(Provided text)

Winston-Salem, NC (LifeNews.com) — A new survey conducted by Wake Forest University Baptist Medical Center claims people would be less likely to lose confidence and trust in a doctor who engaged in euthanasia or assisted suicides than some may think.

"Overall, three times as many people disagree as agree that legalizing physician-assisted death would cause them to trust their personal doctors less," Mark Hall, professor of public health sciences at Wake Forest Baptist.

Hall and his Wake Forest colleagues surveyed 1,117 adults across the United States and they reported their results in the current issue of the Journal of Medical Ethics.

Those surveyed were asked to use a five point scale to rate whether they agreed or disagreed with the following statement: "Assume for the purpose of this question that euthanasia were legal. If doctors were allowed to help patients die, you would trust your doctor less."

Some 58 percent of those surveyed disagreed with the statement while 20 percent said engaging in euthanasia would cause the person to trust their doctor less.

Older adults above the age of 65 (27 percent) and black Americans (32 percent) were more likely to distrust their doctor, but a majority of both groups said they would still trust their physician.

"Despite the widespread concern that legalizing physician-assisted death would seriously threaten or undermine trust in physicians, the weight of the evidence in the United Sates is to the contrary, although views vary significantly," said Hall, according to a WFMY news report.

Pro-life groups have long said that allowing assisted suicide or euthanasia would erode the trust Americans have with doctors, who practice medicine designed to heal, not harm, patients.

Hall admitted that even if only 20 percent of Americans distrusted their doctors, that was a significant problem.

(End Provided text)
(Dataset extract)

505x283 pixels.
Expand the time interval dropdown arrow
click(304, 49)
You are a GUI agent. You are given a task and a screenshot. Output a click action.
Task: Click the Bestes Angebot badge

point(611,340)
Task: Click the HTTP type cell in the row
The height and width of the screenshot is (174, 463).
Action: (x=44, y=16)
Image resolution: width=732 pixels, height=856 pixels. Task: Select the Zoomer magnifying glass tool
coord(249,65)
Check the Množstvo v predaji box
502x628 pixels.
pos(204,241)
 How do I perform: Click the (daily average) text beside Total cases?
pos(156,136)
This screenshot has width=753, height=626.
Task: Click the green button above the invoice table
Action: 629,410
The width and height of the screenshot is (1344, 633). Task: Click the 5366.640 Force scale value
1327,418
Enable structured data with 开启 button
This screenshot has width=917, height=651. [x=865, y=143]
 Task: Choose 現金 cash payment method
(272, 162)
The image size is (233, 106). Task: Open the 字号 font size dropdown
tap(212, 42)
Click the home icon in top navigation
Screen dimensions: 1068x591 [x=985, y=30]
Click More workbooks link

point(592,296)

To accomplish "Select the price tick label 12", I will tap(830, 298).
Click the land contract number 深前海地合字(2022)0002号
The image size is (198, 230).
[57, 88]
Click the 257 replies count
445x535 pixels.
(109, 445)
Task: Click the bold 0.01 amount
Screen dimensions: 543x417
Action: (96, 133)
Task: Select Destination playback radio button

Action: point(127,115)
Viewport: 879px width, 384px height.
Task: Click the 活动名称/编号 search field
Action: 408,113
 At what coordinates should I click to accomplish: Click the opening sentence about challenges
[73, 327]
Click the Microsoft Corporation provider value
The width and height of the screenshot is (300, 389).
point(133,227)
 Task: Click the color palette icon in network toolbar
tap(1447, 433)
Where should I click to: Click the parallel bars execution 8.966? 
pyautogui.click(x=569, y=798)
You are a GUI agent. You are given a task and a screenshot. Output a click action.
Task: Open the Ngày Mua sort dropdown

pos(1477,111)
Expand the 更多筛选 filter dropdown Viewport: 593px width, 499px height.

(End Dataset extract)

● **Required actions**
A: According to the survey article, how many adults did Hall and his colleagues survey?
B: Shorten the paragraph of the survey article that begins "Older adults above the age of 65" and keep its main facts.
C: Retype the survey article between "Winston-Salem, NC (LifeNews.com)" and "of Medical Ethics.", inclusive.

● **Answer set**
A: They surveyed 1,117 adults across the United States.

B: Adults over 65 (27 percent) and black Americans (32 percent) were more likely to distrust their doctor, but most in both groups would still trust their physician.

C:
Winston-Salem, NC (LifeNews.com) — A new survey conducted by Wake Forest University Baptist Medical Center claims people would be less likely to lose confidence and trust in a doctor who engaged in euthanasia or assisted suicides than some may think.

"Overall, three times as many people disagree as agree that legalizing physician-assisted death would cause them to trust their personal doctors less," Mark Hall, professor of public health sciences at Wake Forest Baptist.

Hall and his Wake Forest colleagues surveyed 1,117 adults across the United States and they reported their results in the current issue of the Journal of Medical Ethics.